ANTONIO T. CARPIO CONCHITA CARPIO MORALES


Associate Justice Associate Justice

PRESBITERO J. VELASCO, JR. ANTONIO EDUARDO B. NACHURA


Associate Justice Associate Justice

TERESITA J. LEONARDO-DE CASTRO ARTURO D. BRION


Associate Justice Associate Justice

DIOSDADO M. PERALTA LUCAS P. BERSAMIN


Associate Justice Associate Justice

MARIANO C. DEL CASTILLO ROBERTO A. ABAD


Associate Justice Associate Justice

MARTIN S. VILLARAMA, JR. JOSE PORTUGAL PEREZ


Associate Justice Associate Justice

JOSE C. MENDOZA MARIA LOURDES P. A. SERENO


Associate Justice Associate Justice

Footnotes
1Rollo, p. 12.

2Id. at 1-2.

3Id. at 17.
4Id. at 19.

5Id. at 21.

6Id. at 23.

7Velasco v.
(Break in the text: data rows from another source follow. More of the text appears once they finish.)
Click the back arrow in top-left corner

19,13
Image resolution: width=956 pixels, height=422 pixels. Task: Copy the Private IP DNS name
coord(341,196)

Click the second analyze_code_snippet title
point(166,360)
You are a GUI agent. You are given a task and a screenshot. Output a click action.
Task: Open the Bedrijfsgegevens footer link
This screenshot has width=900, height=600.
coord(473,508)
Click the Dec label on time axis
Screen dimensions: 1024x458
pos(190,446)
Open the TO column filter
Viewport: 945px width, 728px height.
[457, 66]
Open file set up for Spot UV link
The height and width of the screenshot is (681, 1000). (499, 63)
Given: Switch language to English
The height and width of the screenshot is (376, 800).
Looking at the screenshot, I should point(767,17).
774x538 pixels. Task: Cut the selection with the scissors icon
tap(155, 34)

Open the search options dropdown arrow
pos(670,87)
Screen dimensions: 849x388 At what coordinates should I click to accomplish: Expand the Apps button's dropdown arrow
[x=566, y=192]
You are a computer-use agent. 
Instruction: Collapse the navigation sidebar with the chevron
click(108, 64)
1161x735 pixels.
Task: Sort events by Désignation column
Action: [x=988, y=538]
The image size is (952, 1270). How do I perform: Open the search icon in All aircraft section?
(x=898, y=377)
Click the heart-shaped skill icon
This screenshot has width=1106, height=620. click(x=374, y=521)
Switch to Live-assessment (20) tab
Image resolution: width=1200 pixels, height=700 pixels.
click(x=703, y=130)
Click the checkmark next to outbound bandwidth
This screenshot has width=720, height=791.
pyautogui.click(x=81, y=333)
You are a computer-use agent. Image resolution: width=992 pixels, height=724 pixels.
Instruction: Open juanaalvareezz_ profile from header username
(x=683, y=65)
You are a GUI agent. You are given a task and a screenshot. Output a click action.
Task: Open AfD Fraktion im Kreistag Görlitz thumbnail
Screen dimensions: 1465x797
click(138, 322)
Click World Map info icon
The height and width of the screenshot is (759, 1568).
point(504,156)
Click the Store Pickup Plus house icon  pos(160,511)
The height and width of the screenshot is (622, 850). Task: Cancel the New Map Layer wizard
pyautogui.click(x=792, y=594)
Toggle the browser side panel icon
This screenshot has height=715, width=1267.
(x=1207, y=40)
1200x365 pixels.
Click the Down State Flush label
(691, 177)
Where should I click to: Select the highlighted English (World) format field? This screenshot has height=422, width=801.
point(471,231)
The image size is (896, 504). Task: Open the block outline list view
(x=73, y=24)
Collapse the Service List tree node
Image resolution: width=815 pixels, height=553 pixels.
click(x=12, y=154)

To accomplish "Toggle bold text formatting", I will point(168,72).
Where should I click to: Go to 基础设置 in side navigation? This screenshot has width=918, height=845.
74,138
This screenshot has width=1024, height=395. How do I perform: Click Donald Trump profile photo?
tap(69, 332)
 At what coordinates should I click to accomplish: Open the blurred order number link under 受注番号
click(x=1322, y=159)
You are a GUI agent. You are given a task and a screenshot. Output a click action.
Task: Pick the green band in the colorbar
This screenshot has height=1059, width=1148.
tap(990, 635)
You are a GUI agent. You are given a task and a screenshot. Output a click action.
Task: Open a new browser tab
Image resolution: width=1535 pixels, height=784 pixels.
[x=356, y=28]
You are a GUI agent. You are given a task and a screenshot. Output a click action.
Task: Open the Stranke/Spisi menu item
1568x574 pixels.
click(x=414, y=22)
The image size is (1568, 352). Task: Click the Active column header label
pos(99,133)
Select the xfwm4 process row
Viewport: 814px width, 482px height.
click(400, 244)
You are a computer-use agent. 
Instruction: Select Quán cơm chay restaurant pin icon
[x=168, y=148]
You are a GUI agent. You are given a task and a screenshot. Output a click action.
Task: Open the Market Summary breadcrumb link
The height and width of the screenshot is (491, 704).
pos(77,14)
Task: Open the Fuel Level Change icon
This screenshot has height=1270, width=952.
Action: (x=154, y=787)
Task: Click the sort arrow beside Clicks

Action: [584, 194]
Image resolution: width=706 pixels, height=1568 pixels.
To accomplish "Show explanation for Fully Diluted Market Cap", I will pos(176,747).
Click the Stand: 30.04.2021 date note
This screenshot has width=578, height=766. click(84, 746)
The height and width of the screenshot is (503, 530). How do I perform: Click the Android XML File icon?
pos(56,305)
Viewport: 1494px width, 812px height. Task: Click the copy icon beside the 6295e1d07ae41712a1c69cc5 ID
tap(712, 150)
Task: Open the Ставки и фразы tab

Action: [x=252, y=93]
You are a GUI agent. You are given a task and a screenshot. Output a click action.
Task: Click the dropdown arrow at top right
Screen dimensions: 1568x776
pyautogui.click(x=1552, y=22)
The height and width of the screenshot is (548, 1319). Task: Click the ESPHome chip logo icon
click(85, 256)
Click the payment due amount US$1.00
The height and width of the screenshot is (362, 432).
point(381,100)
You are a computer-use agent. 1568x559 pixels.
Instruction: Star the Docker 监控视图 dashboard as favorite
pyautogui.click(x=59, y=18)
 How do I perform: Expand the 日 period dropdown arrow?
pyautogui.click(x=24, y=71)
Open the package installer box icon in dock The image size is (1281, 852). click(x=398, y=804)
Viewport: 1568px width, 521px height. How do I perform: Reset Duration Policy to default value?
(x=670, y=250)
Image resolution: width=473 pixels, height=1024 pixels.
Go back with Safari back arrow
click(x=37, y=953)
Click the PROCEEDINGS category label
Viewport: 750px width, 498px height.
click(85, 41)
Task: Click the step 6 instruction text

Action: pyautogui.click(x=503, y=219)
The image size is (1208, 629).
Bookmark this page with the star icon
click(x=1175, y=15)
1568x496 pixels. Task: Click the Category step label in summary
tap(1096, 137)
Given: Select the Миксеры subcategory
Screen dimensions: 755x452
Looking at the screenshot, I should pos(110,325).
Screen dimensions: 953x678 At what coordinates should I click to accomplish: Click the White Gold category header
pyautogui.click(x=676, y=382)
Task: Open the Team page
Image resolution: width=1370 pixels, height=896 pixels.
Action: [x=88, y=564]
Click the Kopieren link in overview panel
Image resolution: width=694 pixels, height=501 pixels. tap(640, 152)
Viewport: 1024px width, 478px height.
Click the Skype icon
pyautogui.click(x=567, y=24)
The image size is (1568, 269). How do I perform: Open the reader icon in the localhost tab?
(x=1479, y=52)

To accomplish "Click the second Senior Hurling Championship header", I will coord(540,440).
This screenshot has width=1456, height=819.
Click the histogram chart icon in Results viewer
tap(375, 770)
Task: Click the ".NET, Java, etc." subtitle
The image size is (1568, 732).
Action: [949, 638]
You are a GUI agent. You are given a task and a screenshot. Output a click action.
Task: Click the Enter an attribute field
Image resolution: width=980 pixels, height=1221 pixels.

Judge Angeles, A.M. No. RTJ-05-1908, 15 August 2007, 530 SCRA 204, 224-
225.

8Arcenio v. Pagorogon, A.M. Nos. MTJ-89-270 and MTJ-92-637, 5 July 1993, 224 SCRA
246, 254.

9Roquev. Court of Appeals, G.R. No. 179245, 23 July 2008, 559 SCRA 660; Civil Service
Commission v. Ledesma, 508 Phil. 569 (2005).
10Vertudes v. Buenaflor, G.R. No. 153166, 16 December 2005, 478 SCRA 210, 233-234.

11Office of the Court Administrator v. Juan, 478 Phil. 823 (2004).